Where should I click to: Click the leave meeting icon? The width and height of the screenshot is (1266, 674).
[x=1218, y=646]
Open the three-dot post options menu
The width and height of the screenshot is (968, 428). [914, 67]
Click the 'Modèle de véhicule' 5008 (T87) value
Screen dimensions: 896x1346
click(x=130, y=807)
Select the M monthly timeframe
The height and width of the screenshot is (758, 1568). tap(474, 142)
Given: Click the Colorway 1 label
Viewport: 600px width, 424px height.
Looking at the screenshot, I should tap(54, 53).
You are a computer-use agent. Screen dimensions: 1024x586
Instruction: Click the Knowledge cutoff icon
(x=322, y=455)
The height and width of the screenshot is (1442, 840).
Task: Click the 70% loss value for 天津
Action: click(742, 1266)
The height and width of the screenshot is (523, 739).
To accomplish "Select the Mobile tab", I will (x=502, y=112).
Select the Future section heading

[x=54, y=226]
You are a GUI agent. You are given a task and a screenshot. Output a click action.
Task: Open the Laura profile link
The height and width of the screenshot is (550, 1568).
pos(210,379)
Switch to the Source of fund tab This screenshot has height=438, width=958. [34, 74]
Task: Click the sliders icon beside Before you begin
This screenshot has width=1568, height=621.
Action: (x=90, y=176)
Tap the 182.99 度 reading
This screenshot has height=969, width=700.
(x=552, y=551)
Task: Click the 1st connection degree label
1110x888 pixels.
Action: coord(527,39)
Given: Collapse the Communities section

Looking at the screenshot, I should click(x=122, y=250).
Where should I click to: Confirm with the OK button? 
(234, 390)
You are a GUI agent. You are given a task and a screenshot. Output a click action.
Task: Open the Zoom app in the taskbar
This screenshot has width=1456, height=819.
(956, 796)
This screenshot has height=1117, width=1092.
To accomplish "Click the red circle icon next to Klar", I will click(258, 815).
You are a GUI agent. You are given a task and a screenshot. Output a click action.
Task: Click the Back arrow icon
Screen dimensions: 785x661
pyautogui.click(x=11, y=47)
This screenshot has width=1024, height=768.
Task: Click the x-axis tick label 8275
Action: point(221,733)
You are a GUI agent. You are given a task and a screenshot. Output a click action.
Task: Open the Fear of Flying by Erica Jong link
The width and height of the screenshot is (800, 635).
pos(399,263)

**What to do:** With the line holding "Task: Open the Zoom app in the taskbar" as the first and the line holding "Task: Click the Back arrow icon" as the last, please transcribe exactly the lines of the material above in that range and nothing else.

**Response:**
Task: Open the Zoom app in the taskbar
This screenshot has width=1456, height=819.
(956, 796)
This screenshot has height=1117, width=1092.
To accomplish "Click the red circle icon next to Klar", I will click(258, 815).
You are a GUI agent. You are given a task and a screenshot. Output a click action.
Task: Click the Back arrow icon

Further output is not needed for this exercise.